1. 21

  2. 10

    Note as prior art: Hadoop often uses an odd one-json-object-per-line format for the same reason, so you can parse it a lump at a time. i don’t see any real benefit in CSJ over that, since you could always skip the whole ‘comma separated’ bit and just make each line an array if that’s what you really want.

    However, i think this is missing the point: your parser should be able to deal with huge JSON documents incrementally. XML SAX parsers could. See also this blog rant: http://nick.zoic.org/etc/deserialize-alter-serialize-an-antipattern/

    1. 2

      CSJ has one glaringly obvious benefit: you don’t need to repeat the same set of keys single line. (And each line is implicitly an object, never any other kind of JSON value.) Compression can neutralise much of that difference, but not all of it.

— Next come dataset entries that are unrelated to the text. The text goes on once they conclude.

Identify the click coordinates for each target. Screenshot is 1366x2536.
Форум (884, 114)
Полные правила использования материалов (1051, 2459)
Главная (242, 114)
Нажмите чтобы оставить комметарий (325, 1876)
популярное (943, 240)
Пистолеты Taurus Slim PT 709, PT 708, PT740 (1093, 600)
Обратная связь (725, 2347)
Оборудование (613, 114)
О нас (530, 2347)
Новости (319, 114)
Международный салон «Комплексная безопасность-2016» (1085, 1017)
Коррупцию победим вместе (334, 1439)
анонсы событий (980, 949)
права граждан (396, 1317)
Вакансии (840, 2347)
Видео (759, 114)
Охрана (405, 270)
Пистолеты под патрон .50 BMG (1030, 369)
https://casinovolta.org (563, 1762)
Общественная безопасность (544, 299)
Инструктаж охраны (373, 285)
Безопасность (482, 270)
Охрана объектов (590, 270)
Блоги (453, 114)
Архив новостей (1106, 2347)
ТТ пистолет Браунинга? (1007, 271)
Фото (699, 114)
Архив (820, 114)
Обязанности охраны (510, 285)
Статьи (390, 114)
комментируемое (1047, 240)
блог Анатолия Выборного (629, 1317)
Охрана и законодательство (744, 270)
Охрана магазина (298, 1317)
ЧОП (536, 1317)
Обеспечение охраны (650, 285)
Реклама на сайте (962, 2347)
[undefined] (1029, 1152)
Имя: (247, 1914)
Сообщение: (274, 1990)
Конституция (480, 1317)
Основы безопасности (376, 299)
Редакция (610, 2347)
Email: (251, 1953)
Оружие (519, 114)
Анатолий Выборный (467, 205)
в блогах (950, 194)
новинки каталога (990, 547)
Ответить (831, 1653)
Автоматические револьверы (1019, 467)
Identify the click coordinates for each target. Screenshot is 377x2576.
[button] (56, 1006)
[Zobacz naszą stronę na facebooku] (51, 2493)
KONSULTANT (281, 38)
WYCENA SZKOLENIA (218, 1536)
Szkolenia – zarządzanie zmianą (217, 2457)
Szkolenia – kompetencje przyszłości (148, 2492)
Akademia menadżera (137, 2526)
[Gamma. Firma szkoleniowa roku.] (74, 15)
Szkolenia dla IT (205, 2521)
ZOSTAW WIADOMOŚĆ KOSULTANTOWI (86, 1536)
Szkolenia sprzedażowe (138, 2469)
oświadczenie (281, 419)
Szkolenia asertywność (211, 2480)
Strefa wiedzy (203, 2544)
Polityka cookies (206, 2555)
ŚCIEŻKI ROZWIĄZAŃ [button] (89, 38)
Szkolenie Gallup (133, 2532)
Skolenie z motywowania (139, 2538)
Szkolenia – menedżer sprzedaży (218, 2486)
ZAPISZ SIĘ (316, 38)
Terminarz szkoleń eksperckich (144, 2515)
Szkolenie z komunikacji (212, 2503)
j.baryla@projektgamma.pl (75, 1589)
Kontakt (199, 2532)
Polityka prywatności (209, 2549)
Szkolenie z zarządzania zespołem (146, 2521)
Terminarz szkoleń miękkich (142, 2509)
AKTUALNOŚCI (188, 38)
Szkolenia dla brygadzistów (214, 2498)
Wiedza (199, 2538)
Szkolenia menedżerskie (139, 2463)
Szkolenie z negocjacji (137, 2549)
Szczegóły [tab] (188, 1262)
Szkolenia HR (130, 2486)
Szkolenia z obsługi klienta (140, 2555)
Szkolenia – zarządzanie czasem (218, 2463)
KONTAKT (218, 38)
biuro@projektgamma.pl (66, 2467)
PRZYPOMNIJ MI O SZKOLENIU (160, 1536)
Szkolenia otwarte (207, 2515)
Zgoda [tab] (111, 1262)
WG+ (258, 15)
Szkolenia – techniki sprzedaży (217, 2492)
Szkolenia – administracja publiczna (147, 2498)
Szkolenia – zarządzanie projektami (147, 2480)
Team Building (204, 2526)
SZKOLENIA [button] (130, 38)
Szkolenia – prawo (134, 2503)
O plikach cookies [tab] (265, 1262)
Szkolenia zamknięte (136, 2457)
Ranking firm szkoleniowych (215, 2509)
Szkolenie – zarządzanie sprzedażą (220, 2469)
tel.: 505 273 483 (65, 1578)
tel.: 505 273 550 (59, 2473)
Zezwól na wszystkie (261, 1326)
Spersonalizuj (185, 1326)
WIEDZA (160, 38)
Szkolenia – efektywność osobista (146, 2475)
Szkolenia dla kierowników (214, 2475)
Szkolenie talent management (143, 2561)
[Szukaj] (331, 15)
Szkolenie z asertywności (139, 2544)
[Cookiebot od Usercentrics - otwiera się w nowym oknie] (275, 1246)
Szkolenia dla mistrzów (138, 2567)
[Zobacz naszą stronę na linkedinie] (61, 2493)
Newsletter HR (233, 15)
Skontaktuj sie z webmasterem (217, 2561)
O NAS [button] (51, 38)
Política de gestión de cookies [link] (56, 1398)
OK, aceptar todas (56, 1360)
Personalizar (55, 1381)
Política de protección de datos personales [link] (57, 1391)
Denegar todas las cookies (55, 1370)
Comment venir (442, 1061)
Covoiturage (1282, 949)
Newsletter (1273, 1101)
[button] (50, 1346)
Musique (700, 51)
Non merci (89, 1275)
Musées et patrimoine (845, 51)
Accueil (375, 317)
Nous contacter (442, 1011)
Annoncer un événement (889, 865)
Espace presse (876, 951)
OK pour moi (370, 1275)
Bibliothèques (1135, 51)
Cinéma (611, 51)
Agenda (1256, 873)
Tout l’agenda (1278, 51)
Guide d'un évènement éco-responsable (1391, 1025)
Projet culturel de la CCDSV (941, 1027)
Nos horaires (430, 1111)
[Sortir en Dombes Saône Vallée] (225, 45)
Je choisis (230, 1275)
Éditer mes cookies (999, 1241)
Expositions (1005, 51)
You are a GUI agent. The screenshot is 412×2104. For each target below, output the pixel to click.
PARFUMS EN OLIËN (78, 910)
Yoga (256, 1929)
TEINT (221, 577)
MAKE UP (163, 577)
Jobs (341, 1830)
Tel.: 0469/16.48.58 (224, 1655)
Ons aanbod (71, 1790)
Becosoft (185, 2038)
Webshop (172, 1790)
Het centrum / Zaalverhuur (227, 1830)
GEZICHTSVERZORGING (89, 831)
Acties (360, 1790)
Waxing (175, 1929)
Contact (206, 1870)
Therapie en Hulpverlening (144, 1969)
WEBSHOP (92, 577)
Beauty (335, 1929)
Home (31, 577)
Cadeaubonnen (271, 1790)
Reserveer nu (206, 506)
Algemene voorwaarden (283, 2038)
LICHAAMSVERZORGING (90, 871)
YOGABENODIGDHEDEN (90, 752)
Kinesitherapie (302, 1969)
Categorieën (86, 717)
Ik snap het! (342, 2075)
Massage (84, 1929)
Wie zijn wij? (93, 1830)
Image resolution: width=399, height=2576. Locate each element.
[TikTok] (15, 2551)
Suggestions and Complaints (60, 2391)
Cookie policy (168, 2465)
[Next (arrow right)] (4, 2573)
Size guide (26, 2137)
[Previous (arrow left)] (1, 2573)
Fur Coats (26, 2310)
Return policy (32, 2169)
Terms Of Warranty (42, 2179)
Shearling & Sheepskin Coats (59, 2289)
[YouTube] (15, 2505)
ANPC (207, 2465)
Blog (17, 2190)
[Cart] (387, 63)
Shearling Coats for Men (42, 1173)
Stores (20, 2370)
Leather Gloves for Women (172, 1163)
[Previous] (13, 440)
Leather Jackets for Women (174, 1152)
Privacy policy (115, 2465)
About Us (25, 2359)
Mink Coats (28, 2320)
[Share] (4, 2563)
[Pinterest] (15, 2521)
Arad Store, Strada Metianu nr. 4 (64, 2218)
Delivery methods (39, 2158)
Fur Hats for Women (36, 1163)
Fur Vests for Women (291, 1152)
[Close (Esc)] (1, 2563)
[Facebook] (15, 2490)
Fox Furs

      Of course that only constitutes a benefit if your data is actually tabular, rather than a sequence of objects with wildly variable shapes.

      1. 1

        I was coming to say exactly the same as your first point, Line separated json as a lot of bonus and zero malus comparing of CSJ

        1. 1

          See also Go, it has built-in support in the stdlib to parse such streams of JSON values: https://golang.org/pkg/encoding/json/#Decoder (e.g. https://play.golang.org/p/Y8MVKZVglf), and presumably other languages already have support for this too, compared to the proposed CSV-JSON. JSON values are already well-defined, so you don’t need a separator to know when one begins/ends (though whitespace is useful for humans, truenull9.12false is not super user-friendly).

        2. 6

          The problem with JSON is that [..] to parse it you have to build everything in one go back into memory.

          Uhm… No, you don’t: yajl in C, ijson in Python. Event-based parsing as you’d expect.

          (Disclosure: I’m the author of ijson)

          1. 1

            Ijson is fantastic for GeoJSON, thank you.

            1. 1

              SBJson 4 has a (I think) simple block-based interface for doing incremental JSON parsing in Objective-C. There’s a video of a talk I did about it, with admittedly dreadful audio. The slides for that talk are also available.

              (Disclosure: I am the author of SBJson.)

            2. 4

              Having a header line seems to limit the usefulness of this as a streaming format.

              1. 3

                This is… actually a great idea.

                The simplicity of being able to stick a “[” and “]” around the line, then feed it through a standard JSON parser, it’s great.

                1. [Comment removed by author]

                  1. 3

                    I suspect the extra [] characters would push it back over the line from “barely structured” into “structured”, at least visually. People seem to like the fact that most CSV text doesn’t look like data, but like something they could type by hand.